Assets under management climbed to $785.2 billion as of March 31, representing 4.5% growth since year-end 2024 and a 17% increase year-over-year. Fee-generating AUM also rose to $595.2 billion, supported by record inflows of $43 billion during the quarter—$26 billion of which came from Athene. Net flows totaled $26.4 billion, driven by strong demand across credit ($17.6 billion) and equity ($8.8 billion) strategies, alongside origination volumes of $56 billion, marking nearly 30% year-over-year growth.
In the Asset Management segment, revenues edged higher to $1.05 billion, with management fees climbing to $770 million, reflecting solid contributions from credit ($569 million, up 23%) and equity ($201 million, up 6%). Capital solutions fees rose 9% to $154 million, and fee-related performance fees increased 17% to $54 million, contributing to an approximately 200 basis point expansion in FRE margin. This was supported by higher fee revenue from strategies like Athene, ADS, and S3, as well as disciplined cost control.
Athene, Apollo’s Retirement Services arm, posted its highest-ever organic inflows at $20 billion, with net invested assets up 15% year-over-year. The business delivered $826 million in SRE, with a net spread of 129 basis points, modestly down 8 bps sequentially due to market-driven headwinds. Its funding mix remained balanced, including $10 billion from retail, $11 billion from funding agreements, and $5 billion from reinsurance flows, reinforcing Athene’s diversified funding base.
By strategy, Apollo’s credit AUM totaled $641.3 billion, while equity AUM reached $143.8 billion. Performance-fee eligible AUM stood at $234.9 billion, split between $141.3 billion in credit and $93.6 billion in equity. Market activity contributed $11.1 billion positively to AUM, while realizations were $(3.5) billion, mostly from equity and credit distributions.
Management emphasized Apollo’s patient approach to deployment, guided by origination discipline and a focus on “fat pitch” opportunities rather than market timing. The firm highlighted the strong investment performance of Private Equity Fund X, which delivered a 19% net IRR, outpacing industry benchmarks. Several newer strategies—such as ADS, S3, and Accord—have rapidly scaled, each surpassing $8–20 billion in AUM within just a few years.
Fundraising momentum was particularly strong in the global wealth channel, which brought in a record $5 billion in Q1, up 85% year-over-year. Management also sees substantial runway in the institutional space, especially as insurance and traditional asset managers continue allocating to private markets.
Looking ahead, Apollo remains optimistic. The firm reaffirmed guidance for FRE growth and expects mid-single-digit SRE growth in 2025, with potential upside if spreads widen and deployment accelerates. In Q1 alone, $700 million was used for share repurchases, bringing total capital returned to shareholders to $1.7 billion over the last 12 months. Additionally, the recently announced $1.5 billion acquisition of Bridge Investment Group is set to close in Q3, bolstering Apollo’s real estate capabilities.

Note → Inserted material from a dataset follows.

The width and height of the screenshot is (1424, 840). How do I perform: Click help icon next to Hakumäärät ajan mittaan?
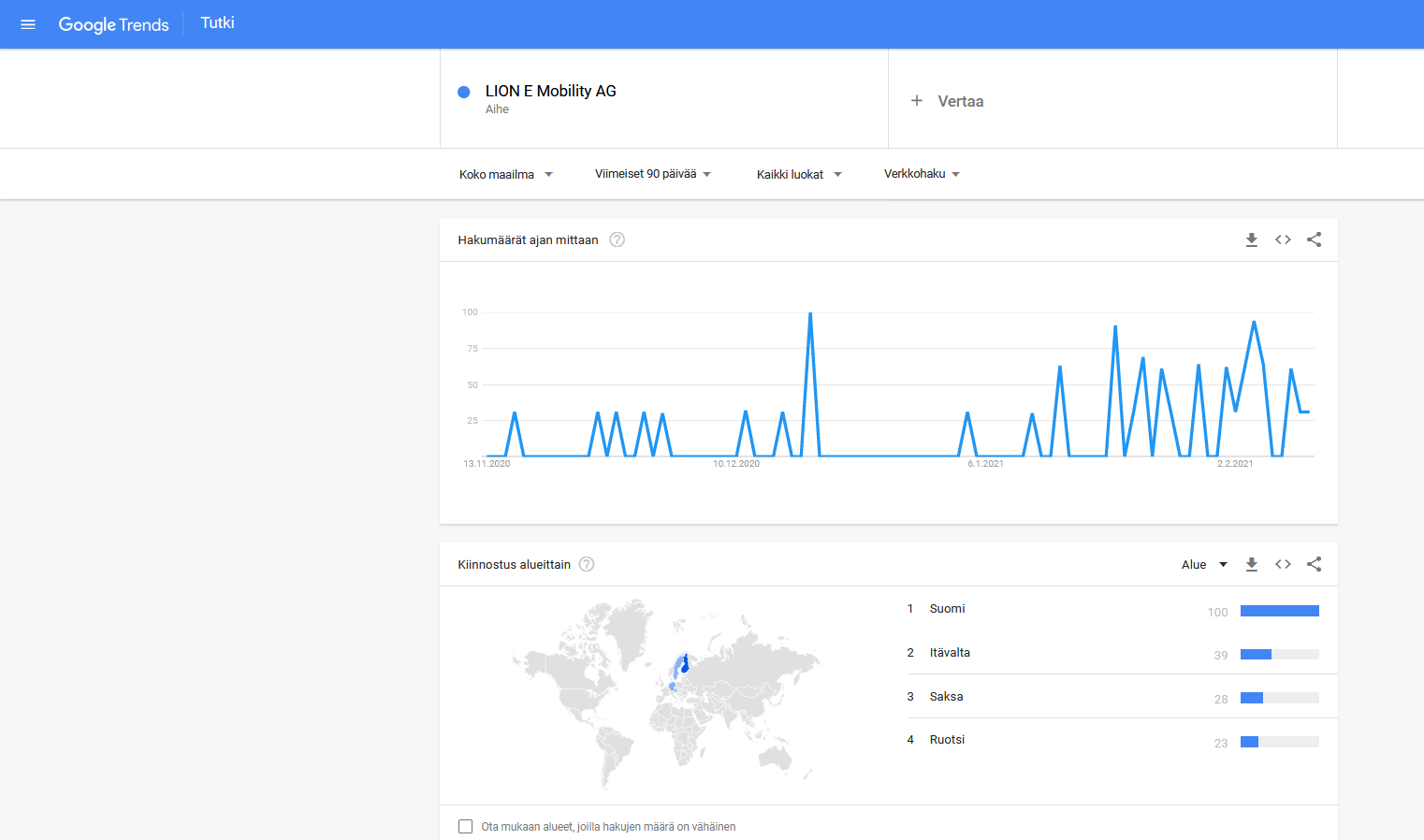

With $64 billion in dry powder, a well-diversified fundraising engine, and a disciplined, scalable platform, Apollo enters the remainder of 2025 positioned to capitalize on both secular and cyclical tailwinds in private markets and retirement solutions. While challenges such as lower rates, elevated prepayments, and market volatility persist, management sees these as opportunities given Apollo’s long-term focus and origination strengths.